Em sua sétima novela, Nero acredita não ter motivos para se deslumbrar com o êxito da história de Aguinaldo Silva, que chega ao fim no dia 13 de março. “Sucesso hoje, fracasso amanhã, a vida é assim!”, diz. Não deve ser o caso. Ele já está escalado para viver seu segundo protagonista . O ator ficou com o papel que seria de Murilo Benício em Favela Chique, a aguardada trama das 21h escrita por João Emanuel Carneiro, com estreia prevista para outubro. Planejando viajar e “esquecer que se chama Alexandre” assim que Império acabar, ele não terá muito tempo de férias. O ator, músico e compositor tem trabalhado praticamente sem interrupção.
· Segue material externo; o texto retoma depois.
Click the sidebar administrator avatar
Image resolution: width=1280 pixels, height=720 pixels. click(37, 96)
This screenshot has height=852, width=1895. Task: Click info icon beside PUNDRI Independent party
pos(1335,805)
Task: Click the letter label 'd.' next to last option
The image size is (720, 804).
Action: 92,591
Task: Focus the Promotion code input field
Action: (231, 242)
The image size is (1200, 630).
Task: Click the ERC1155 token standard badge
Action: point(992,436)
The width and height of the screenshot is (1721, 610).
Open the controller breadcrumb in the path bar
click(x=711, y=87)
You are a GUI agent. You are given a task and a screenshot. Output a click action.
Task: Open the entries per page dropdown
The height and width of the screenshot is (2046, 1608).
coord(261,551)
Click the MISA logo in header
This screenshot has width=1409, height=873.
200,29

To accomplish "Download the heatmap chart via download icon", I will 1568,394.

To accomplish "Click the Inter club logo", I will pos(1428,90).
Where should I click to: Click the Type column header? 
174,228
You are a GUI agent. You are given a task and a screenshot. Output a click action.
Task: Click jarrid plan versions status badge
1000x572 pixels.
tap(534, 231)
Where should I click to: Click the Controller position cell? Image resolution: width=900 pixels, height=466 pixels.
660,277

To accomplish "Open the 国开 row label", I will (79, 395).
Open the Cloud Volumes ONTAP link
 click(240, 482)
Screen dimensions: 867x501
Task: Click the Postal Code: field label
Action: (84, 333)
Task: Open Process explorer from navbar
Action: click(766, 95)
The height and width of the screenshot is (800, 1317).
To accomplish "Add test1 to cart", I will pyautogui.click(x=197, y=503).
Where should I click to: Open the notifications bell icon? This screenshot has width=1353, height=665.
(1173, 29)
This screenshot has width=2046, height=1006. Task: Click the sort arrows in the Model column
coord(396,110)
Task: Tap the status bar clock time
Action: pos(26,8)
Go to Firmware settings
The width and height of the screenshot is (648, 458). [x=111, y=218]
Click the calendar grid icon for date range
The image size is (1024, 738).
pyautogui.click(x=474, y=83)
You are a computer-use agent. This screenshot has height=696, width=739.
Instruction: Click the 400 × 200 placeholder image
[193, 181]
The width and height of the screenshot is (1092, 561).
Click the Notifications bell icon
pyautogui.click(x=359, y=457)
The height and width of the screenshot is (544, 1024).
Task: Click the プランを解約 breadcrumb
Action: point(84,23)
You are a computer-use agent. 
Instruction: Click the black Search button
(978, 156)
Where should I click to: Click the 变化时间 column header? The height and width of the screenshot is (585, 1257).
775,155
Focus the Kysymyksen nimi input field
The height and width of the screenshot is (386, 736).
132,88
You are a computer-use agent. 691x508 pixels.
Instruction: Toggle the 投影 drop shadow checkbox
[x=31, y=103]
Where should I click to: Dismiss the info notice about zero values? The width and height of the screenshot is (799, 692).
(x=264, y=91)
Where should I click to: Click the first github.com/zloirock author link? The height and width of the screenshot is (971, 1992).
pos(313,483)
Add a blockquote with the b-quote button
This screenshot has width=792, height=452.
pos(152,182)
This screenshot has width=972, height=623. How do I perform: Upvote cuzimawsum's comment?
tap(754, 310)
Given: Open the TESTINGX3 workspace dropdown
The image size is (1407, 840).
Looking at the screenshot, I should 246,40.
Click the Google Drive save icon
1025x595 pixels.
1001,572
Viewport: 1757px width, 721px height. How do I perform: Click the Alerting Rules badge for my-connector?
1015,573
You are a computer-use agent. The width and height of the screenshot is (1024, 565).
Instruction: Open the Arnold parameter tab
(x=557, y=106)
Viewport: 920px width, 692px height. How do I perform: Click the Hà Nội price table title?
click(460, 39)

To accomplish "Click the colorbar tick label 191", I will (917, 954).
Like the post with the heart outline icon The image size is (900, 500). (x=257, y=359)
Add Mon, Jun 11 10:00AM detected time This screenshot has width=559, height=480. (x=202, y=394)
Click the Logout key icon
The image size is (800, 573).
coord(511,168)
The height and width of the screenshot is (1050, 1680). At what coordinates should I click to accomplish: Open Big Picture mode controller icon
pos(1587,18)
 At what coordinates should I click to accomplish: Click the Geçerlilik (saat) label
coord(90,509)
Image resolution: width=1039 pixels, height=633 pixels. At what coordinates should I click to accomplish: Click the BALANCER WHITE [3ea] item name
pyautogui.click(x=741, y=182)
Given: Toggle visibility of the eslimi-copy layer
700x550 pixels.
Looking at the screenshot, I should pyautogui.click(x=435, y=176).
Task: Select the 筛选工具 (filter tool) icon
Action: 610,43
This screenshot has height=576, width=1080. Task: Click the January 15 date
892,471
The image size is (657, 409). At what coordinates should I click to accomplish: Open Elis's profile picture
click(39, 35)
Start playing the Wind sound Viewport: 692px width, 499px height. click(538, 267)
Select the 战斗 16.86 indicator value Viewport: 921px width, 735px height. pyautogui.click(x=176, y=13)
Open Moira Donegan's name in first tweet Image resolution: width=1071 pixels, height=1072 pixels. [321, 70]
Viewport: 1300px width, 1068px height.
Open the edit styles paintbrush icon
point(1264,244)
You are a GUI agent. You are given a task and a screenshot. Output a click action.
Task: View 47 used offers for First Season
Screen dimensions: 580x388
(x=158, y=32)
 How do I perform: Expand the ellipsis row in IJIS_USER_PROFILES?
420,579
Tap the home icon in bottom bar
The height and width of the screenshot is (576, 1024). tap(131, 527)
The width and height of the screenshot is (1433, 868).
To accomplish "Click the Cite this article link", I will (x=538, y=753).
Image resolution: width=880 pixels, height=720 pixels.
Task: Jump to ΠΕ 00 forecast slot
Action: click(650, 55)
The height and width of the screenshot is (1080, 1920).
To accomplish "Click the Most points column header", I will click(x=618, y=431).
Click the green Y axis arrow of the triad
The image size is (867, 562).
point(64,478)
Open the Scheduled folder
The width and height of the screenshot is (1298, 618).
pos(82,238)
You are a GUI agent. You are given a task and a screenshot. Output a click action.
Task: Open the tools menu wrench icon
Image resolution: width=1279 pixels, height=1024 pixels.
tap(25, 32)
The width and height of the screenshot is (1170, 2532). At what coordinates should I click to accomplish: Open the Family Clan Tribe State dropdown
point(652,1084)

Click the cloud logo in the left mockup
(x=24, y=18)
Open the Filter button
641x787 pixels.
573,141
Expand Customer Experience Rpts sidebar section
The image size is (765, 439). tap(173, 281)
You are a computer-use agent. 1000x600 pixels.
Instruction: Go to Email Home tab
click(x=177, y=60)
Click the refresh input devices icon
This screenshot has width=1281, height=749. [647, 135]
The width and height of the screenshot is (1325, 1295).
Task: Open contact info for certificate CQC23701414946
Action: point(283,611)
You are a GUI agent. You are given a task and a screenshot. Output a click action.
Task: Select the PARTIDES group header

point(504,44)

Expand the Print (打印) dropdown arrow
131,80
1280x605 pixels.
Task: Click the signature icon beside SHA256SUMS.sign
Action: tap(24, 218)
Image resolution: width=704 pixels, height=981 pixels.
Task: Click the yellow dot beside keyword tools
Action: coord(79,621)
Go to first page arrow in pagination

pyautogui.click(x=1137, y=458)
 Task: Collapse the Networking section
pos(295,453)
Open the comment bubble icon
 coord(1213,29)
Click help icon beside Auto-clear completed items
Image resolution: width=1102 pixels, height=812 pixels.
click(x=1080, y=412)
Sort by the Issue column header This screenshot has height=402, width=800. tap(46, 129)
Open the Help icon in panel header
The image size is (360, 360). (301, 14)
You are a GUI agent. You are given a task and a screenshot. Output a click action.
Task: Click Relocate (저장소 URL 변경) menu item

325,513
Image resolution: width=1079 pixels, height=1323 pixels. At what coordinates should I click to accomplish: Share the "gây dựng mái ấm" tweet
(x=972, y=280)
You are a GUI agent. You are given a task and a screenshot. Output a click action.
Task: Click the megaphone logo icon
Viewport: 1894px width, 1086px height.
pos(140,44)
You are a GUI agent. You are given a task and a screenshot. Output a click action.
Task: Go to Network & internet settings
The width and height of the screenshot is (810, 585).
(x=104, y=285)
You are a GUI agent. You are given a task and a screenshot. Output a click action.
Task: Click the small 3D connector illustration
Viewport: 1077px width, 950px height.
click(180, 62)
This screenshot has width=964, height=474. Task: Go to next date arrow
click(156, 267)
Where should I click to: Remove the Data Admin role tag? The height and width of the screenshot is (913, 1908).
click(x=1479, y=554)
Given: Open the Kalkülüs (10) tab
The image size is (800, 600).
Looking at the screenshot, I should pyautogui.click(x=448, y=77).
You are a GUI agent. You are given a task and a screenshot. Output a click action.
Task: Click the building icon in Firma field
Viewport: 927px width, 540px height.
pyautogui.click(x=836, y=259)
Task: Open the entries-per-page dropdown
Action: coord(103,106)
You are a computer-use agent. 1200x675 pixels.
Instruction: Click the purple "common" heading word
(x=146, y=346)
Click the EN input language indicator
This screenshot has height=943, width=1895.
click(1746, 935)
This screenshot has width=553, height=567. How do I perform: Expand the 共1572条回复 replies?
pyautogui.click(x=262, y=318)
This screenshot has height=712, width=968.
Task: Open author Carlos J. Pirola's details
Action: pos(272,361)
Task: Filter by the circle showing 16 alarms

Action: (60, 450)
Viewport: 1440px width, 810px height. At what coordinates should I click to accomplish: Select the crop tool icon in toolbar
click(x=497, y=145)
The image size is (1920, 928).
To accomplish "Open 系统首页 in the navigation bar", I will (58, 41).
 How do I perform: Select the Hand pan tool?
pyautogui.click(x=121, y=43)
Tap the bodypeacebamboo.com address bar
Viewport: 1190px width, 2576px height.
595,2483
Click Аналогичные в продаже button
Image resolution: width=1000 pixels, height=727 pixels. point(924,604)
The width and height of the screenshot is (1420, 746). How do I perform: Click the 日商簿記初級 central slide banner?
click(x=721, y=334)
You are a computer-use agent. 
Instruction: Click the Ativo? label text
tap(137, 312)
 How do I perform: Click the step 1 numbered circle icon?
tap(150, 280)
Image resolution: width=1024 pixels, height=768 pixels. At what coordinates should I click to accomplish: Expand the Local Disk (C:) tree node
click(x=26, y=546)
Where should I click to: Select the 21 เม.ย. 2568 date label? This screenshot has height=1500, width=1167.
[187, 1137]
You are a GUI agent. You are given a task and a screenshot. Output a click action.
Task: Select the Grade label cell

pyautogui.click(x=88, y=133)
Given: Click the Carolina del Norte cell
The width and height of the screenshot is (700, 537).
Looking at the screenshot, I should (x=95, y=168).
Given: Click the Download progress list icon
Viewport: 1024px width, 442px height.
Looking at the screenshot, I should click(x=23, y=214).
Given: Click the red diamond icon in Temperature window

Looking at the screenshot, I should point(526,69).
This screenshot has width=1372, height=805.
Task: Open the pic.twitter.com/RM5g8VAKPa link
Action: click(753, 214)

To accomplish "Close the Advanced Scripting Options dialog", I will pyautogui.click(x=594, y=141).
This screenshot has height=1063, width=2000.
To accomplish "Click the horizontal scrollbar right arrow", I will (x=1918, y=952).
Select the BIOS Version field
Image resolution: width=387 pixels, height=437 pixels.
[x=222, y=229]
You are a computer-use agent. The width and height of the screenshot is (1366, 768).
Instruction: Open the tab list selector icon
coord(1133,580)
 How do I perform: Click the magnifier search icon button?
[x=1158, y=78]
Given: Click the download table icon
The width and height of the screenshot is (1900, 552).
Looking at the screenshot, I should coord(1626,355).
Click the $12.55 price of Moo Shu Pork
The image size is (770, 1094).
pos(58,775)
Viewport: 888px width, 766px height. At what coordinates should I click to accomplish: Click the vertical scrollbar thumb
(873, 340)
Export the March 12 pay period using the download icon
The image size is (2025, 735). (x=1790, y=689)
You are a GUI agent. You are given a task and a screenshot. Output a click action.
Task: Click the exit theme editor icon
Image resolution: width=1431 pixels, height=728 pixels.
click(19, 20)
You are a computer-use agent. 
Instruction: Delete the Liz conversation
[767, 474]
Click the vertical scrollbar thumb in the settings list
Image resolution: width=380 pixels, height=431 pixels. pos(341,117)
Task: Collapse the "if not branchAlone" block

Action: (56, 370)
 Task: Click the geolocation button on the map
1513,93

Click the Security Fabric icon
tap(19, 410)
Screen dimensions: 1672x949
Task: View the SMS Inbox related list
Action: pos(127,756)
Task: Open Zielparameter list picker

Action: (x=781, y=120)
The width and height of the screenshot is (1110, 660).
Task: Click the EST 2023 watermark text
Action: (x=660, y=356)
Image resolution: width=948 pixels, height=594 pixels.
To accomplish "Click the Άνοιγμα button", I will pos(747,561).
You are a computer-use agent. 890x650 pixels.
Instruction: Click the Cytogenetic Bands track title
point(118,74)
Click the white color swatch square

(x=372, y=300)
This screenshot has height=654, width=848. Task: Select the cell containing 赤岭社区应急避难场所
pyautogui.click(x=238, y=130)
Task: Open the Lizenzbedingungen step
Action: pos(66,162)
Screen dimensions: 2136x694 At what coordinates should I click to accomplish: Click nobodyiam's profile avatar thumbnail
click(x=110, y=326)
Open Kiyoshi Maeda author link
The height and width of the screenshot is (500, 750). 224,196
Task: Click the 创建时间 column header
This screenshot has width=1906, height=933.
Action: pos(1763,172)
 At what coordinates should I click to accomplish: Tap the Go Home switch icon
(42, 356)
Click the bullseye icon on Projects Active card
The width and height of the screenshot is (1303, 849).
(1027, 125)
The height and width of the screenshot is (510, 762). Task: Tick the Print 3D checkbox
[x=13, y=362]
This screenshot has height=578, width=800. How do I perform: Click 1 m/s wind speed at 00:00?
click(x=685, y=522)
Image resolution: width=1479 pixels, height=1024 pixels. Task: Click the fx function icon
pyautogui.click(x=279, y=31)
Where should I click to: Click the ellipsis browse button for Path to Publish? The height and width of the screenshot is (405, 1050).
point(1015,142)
Há pouco mais de seis anos, ele era um sujeito recém-chegado de Curitiba, quieto no canto de um camarim da novela A Favorita.
Desconhecido de muitos dos colegas de elenco da trama que marcou sua estreia na Globo, era chamado de Vanderlei ou verdureiro, nome e profissão do personagem. Muita coisa mudou, mas Nero jura manter a timidez e a dificuldade em decorar texto do começo. Frasista inspirado, o ator hoje faz barulho na internet. Nesta entrevista, ele admite pensar antes de postar nas redes sociais, revela ser muito cantado, e brinca que, neste momento, não há analista capaz de mantê-lo equilibrado.
Você tem a dimensão do que o trabalho em Império representa para a sua carreira? - Sim e não. Sim, pelo fato de ele ser importante neste momento. Mas, a longo prazo, pode não ser mais, se for o único que eu fizer. Os trabalhos são importantes quando são recorrentes. Eu tenho a noção do que esse trabalho acabou virando, mas é uma coisa momentânea. Eu tenho que continuar trabalhando para que isso se prolongue, cada vez mais.